P06-03

Single-Cell Transcriptome Analysis Reveals Roles of GABA Receptors in the Connectivity of Dorsal-Ventral Motor Neurons in C. elegans

 Xingran WANG *, Kosuke HASHIMOTO, Kenji MIZUGUCHI

Laboratory for Computational Biology, Institute for Protein Research, Osaka University
( * E-mail: u323248e@ecs.osaka-u.ac.jp )

The cys-loop receptors, encoded by lgc genes, play a pivotal role in chemical neurotransmission and are targets for drugs treating neurological disorders. While mammals possess approximately 45 lgc genes, C. elegans with a simple nervous system has 102 lgc genes. Many of these genes are absent in the human genome, posing intriguing questions about their functions. Among these 102 lgc genes, only about 20% have been characterized to date, leaving the functions of the majority yet to be elucidated.

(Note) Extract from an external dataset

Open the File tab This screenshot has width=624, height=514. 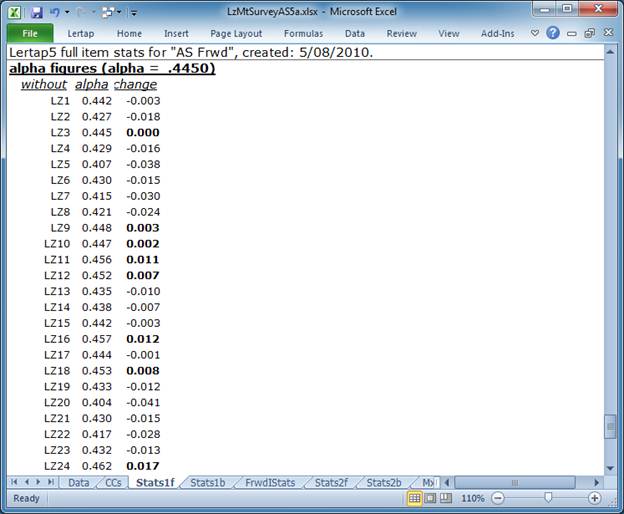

In this study, we employed single-cell transcriptome analysis to delineate the expression patterns of cys-loop receptors within C. elegans neurons. The dataset encompasses 70,296 neurons from L4 stage larvae, representing all 118 canonical neuron classes. Using R Seurat package, we discovered that lgc genes are primariy expressed in motor neurons, with particularly high levels in dorsal-ventral motor neurons (D-V MNs). Notably, D-V MNs show elevated expression of the seven GABA receptors identified to date in C. elegans, which include both inhibitory and excitatory subtypes. Each D-V MN type demonstrates distinct expression profiles among these GABA receptor subtypes. Moreover, both excitatory and inhibitory GABA receptors can be co-expressed on the same D-V MN, adding complexity to their roles in locomotion beyond traditional neuron-muscle junctions. By integrating the expression and the connectivity of D-V MNs, we found that mixed-type GABA receptors enable interactions with defecation interneurons (AVL and DVB). These interneurons regulate the defecation motor program by modulating D-V MNs, which in turn affects body wall and intestinal muscles. This study highlights the intricate roles of GABA receptors in neural connectivity and lays a robust foundation for future research to elucidate the underlying mechanisms of GABAergic regulation in motor behaviors.